*** DATA PROVIDED Section Begins ***

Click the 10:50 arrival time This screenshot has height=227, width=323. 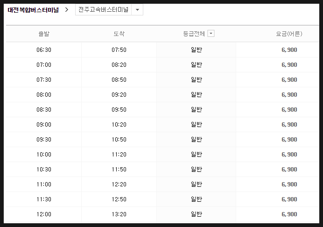[119, 139]
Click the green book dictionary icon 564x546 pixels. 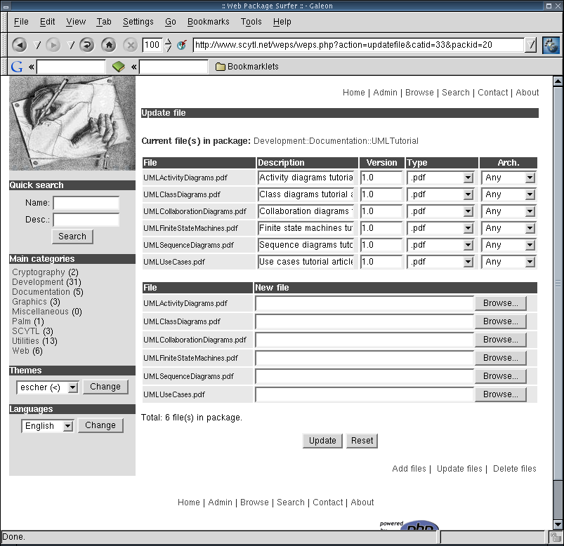click(x=118, y=67)
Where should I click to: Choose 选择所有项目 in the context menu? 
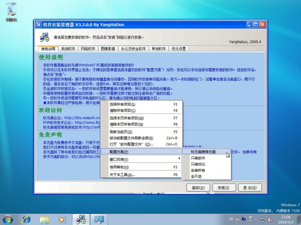click(141, 104)
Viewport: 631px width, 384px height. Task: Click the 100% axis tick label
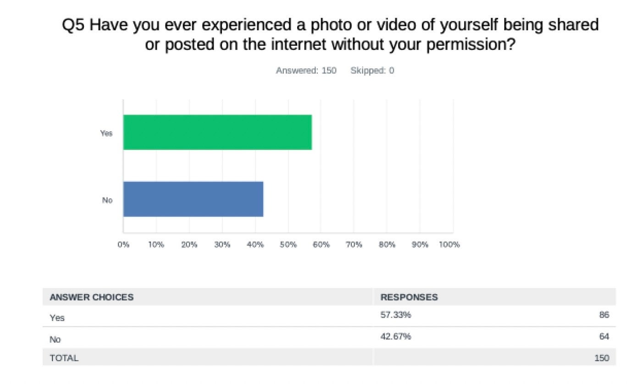449,245
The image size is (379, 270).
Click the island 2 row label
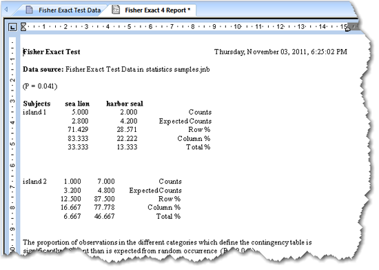[x=34, y=182]
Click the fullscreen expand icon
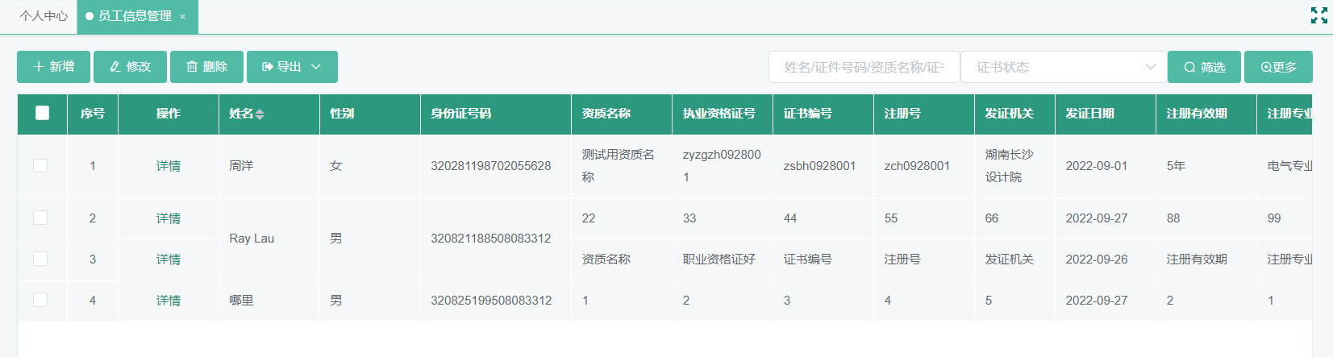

*** DATA PROVIDED Section Ends ***

#### WHAT THIS TASK INVOLVES:
Every picture stays out; reproduce exactly the lines from the one with "Where should I" through the last line of the data above.

#### WRITTEN ANSWER:
Where should I click to: Choose 选择所有项目 in the context menu? 
click(141, 104)
Viewport: 631px width, 384px height. Task: Click the 100% axis tick label
449,245
The image size is (379, 270).
Click the island 2 row label
[x=34, y=182]
Click the fullscreen expand icon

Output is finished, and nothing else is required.